• Palliative medicine · Jul 2020

    Managing uncertainty and references to time in prognostic conversations with family members at the end of life: A conversation analytic study.

    • Rebecca J Anderson, Patrick C Stone, Joseph T S Low, and Steven Bloch.
    • Marie Curie Palliative Care Research Department, Division of Psychiatry, University College London, London, UK.
    • Palliat Med. 2020 Jul 1; 34 (7): 896-905.

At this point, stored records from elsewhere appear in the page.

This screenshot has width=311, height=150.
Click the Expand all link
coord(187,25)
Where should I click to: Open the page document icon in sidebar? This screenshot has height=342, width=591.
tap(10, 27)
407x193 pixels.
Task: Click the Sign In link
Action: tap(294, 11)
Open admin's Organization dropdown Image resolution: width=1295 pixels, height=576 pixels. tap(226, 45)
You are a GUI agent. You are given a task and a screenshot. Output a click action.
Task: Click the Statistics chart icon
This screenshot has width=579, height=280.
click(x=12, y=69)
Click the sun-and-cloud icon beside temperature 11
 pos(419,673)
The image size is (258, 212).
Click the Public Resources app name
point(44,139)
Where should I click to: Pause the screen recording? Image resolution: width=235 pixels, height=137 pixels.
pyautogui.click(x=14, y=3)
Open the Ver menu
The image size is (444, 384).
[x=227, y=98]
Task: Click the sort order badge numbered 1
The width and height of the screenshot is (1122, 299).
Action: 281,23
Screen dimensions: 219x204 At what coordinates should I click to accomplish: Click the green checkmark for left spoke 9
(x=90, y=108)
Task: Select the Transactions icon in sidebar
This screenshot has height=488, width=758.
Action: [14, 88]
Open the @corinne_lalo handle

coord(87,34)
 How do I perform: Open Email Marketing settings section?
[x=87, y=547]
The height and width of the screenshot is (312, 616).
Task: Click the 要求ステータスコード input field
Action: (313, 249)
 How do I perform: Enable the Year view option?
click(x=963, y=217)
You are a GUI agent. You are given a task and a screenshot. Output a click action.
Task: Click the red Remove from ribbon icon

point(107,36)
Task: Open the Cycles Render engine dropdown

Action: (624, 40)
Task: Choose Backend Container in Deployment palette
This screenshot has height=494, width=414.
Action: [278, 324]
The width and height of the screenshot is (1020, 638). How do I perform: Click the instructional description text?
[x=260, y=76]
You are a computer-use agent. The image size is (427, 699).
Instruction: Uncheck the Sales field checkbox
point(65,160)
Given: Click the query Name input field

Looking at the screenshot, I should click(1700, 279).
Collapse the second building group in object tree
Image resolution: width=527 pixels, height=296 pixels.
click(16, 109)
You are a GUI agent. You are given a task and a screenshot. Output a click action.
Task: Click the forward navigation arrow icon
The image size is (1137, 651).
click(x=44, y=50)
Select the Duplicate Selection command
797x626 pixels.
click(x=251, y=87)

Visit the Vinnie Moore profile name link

    BackgroundWhen patients are likely to die in the coming hours or days, families often want prognostic information. Prognostic uncertainty and a lack of end-of-life communication training make these conversations challenging.AimThe objective of this study is to understand how clinicians and the relatives/friends of patients at the very end of life manage uncertainty and reference time in prognostic conversations.DesignConversation analysis of audio-recorded conversations between clinicians and the relatives/friends of hospice inpatients.Setting/ParticipantsExperienced palliative care clinicians and relatives/friends of imminently dying hospice inpatients. Twenty-three recorded conversations involved prognostic talk and were included in the analysis.ResultsRequests for prognostic information were initiated by families in the majority of conversations. Clinicians responded using categorical time references such as 'days', allowing the provision of prognostic estimates without giving a precise time. Explicit terms such as 'dying' were rare during prognostic discussions. Instead, references to time were understood as relating to prognosis. Relatives displayed their awareness of prognostic uncertainty when requesting prognostic information, providing clinicians with 'permission' to be uncertain. In response, clinicians often stated their uncertainty explicitly, but presented evidence for their prognostic estimates, based on changes to the patient's function previously discussed with the family.ConclusionPrognostic uncertainty was managed collaboratively by clinicians and families. Clinicians were able to provide prognostic estimates while being honest about the related uncertainty, in part because relatives displayed their awareness of uncertainty within their requests. The conversation analytic method identified contributions of both clinicians and families, and identified strategies based on real interactions, which could inform communication training.